ER Draws Last Breathe; Era of TV Ending?
NBC’s long time hit show ER is grinding to a finish this week, the end of it’s 15th a final season. It’s been a struggle the last couple of years for this “use to be really big” show, but they still pull a large and loyal audience, and still produce at least somewhat compelling TV.
For anyone under 30 years old, ER will have effectively been on almost as long as you can remember. Thursday night at 10PM is ER time on NBC, and has been for a long time. It gives way as the 10PM slot at NBC becomes home for the new “not the tonight show” with Jay Leno, which will take out much of NBC “adult hours” prime time shows next season.
For those of us old enough to remember (or to have seen it on rerun), I think that very first episode was so overwhelming, so intense, and so deeply humorous, that many of us were hooked for ages on that show. Watching Noah Wylie as the dazed intern John Carter stumbling around the ER like a lost puppy was scary, funny, and intense, all in one package. Over time, the original cast pretty much all fled, and the show shifted from a medical drama with soap opera overtones to a soap opera that happened in a hospital. The humor of the show sort of slipped away, and by season 8, all of the original cast was gone and the show turned much more into an ensemble drama with a rotating cast of characters. Some fans of CSI (on CBS Thursdays) have pointed out that CSI has gone through the same process, losing some focus on the crime and centering more on the personal drama of the main characters, and now as season 8 comes to a close, a significant number of original cast members are gone.

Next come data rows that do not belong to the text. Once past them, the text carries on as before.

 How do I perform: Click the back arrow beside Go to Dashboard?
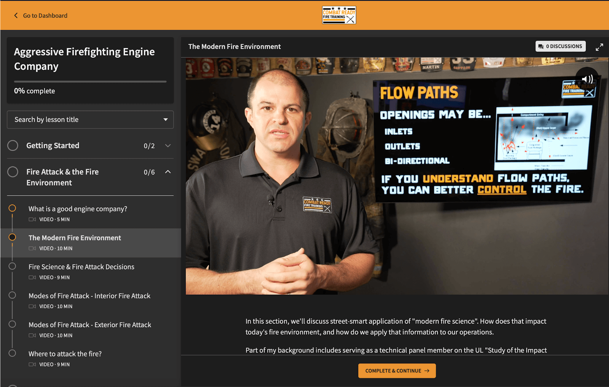tap(16, 16)
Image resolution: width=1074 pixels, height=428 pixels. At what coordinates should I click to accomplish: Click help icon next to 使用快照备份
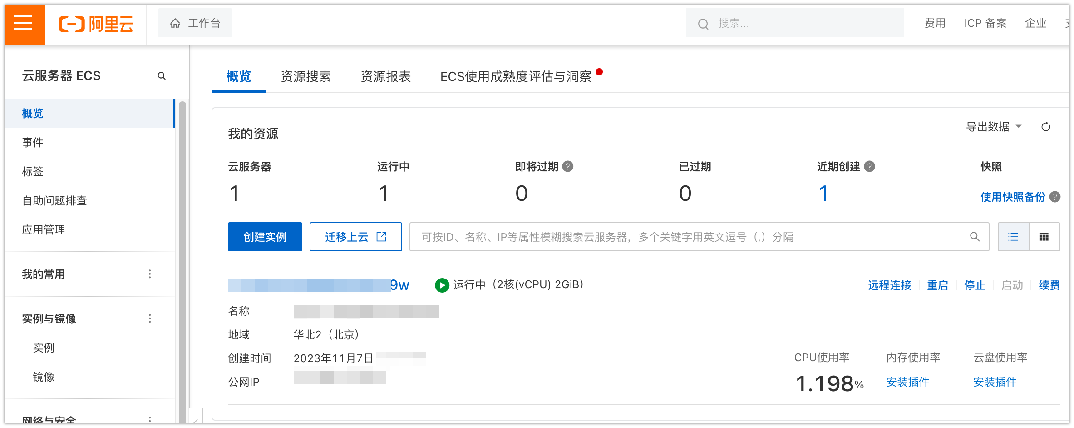point(1055,197)
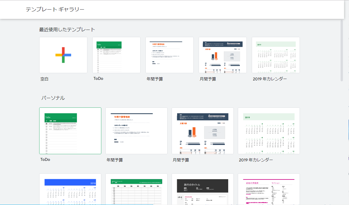Open the 月間予算 template in recent templates
349x205 pixels.
coord(222,55)
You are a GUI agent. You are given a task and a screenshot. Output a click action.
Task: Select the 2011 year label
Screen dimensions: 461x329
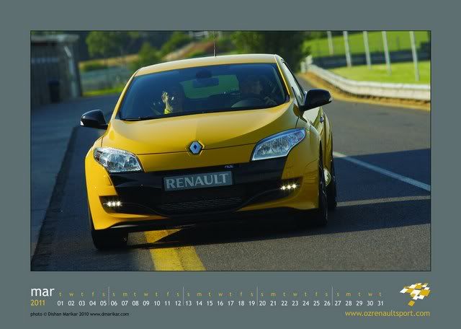[37, 303]
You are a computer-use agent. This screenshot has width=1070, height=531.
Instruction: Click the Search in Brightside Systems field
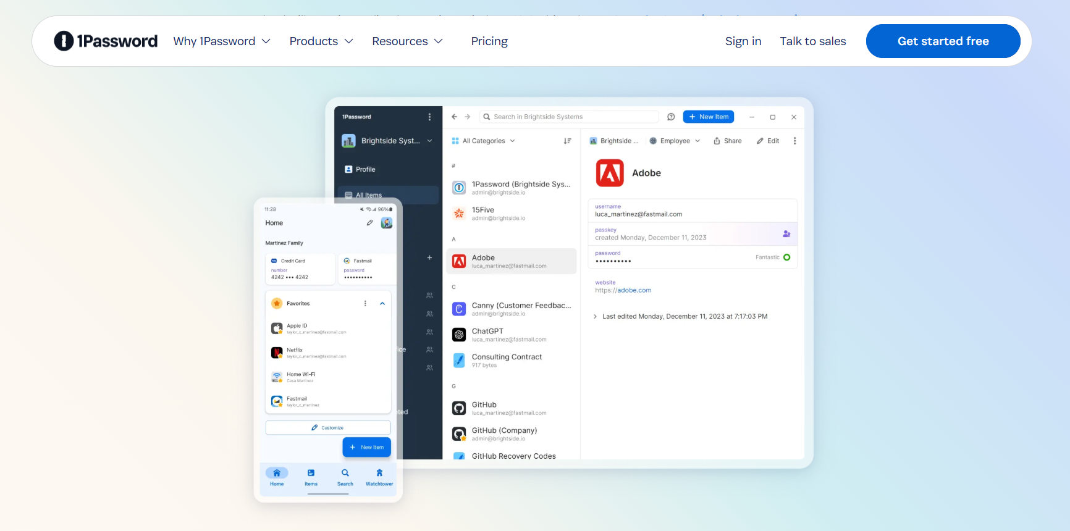pos(568,117)
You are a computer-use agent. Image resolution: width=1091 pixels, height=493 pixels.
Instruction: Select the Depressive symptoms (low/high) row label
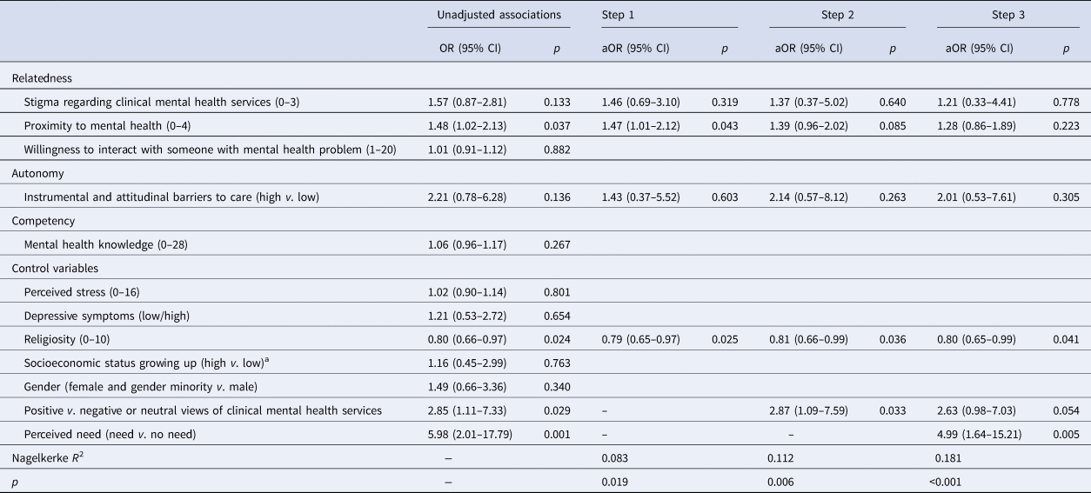(x=97, y=316)
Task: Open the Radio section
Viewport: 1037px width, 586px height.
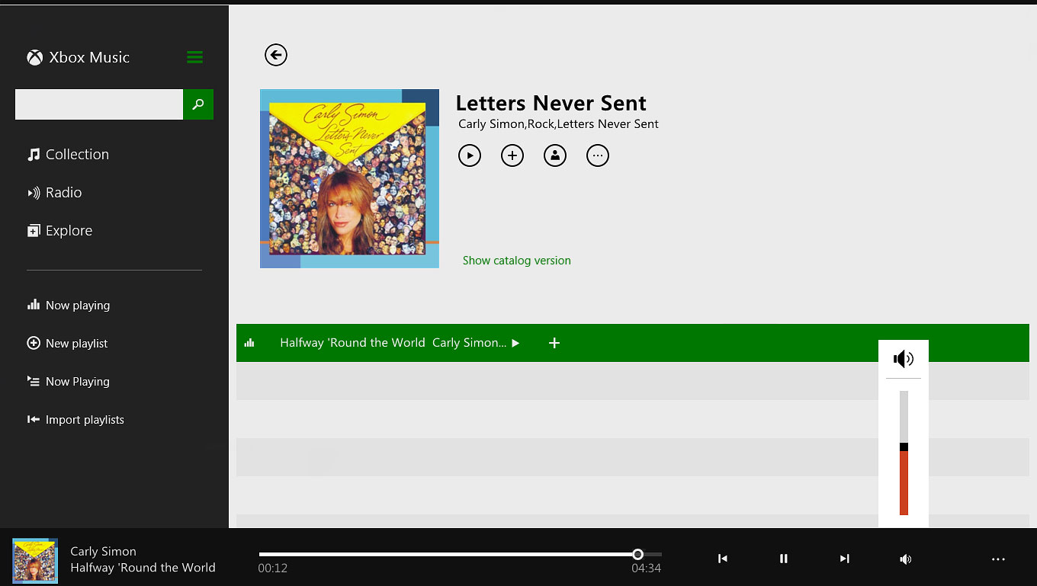Action: (55, 193)
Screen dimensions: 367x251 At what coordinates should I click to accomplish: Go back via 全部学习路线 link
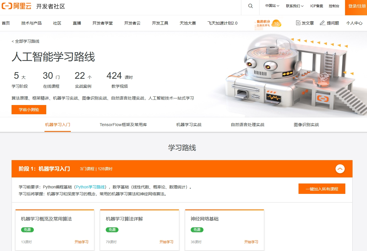(x=25, y=41)
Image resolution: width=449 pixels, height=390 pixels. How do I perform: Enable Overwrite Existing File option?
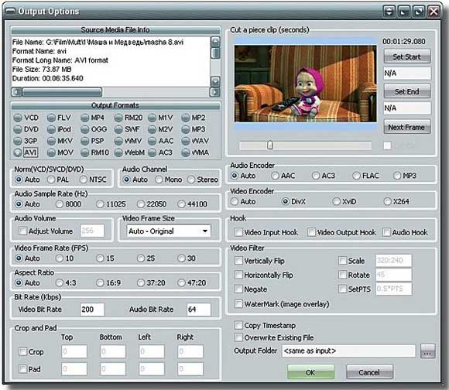pos(238,337)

The passing of ER may also be a mark in the sand when it comes to the passing of big budget TV dramas, at least on network TV. Each season for a hit show gets more and more expensive to produce (as salaries for performers goes up, amongst other things), yet revenues rarely keep pace. The results are often networks choosing not to renew all the contracts for characters, and instead bringing in lower cost new talent to flesh out the shows. With NBC dumping all of their 10PM hour shows next season in favor of Leno’s new talker, leaving shows like Law and Order on the ropes for the 2009-2010 season.
This may be a start of a big move for Network TV. For NBC, it means that they trade 5 hours of weekly primetime (out of 21) from externally produced drama to talk format. If the talk format catches on at all at 10PM, don’t be surprised to see the other 2 networks give it a try. Fox runs local news at 10PM, so this will leave only ABC and CBS running with dramas at 10PM. The economics of this are truly huge, as an evening talker is much cheaper to produce, and depending on how it goes, could potentially bring reliable Monday to Friday ratings to NBC in this block, without anywhere near the headaches or expenses.